Exercise requirements –
A. Update the property values text: reproduce it from "Has the cooling" up to and including "5% per quarter.", with "Hamilton" replaced by "Tauranga".
B. According to the property values text, by how much have Wellington values risen over the past three months?

Text extract –

--------------------------------

Has the cooling in Auckland spread out to the surrounding areas? You wouldn’t really expect it to; given the rule changes and lending restrictions are in part Auckland specific. North of Auckland values continue to rise at around 5% per quarter in Whangarei and Kaipara. Meanwhile to the South of Auckland there are just hints that the rate of increase may have eased a little. Across the Waikato and out to Bay of Plenty values were increasing faster towards the end of 2015 and have just slowed a little. For example, Hamilton was increasing at 10% per quarter in September and October and that is now back to around 5% per quarter.

It’s not just the areas surrounding Auckland that are increasing in value, we are now seeing values rising in most parts of the North Island. In most areas this comes after an extended period following the Global Financial Crisis of little or no value increases.

Wellington values began accelerating towards the end of last year and are up nearly 5% over the past three months. First home buyers are particularly active in the Wellington market and the lack of listings is making for a very seller friendly market and helping push up prices.

--------------------------------

Dataset extract –
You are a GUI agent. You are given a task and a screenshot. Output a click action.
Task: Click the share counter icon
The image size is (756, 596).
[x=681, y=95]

--------------------------------

Task solutions –
A.
Has the cooling in Auckland spread out to the surrounding areas? You wouldn’t really expect it to; given the rule changes and lending restrictions are in part Auckland specific. North of Auckland values continue to rise at around 5% per quarter in Whangarei and Kaipara. Meanwhile to the South of Auckland there are just hints that the rate of increase may have eased a little. Across the Waikato and out to Bay of Plenty values were increasing faster towards the end of 2015 and have just slowed a little. For example, Tauranga was increasing at 10% per quarter in September and October and that is now back to around 5% per quarter.

B. Nearly 5%.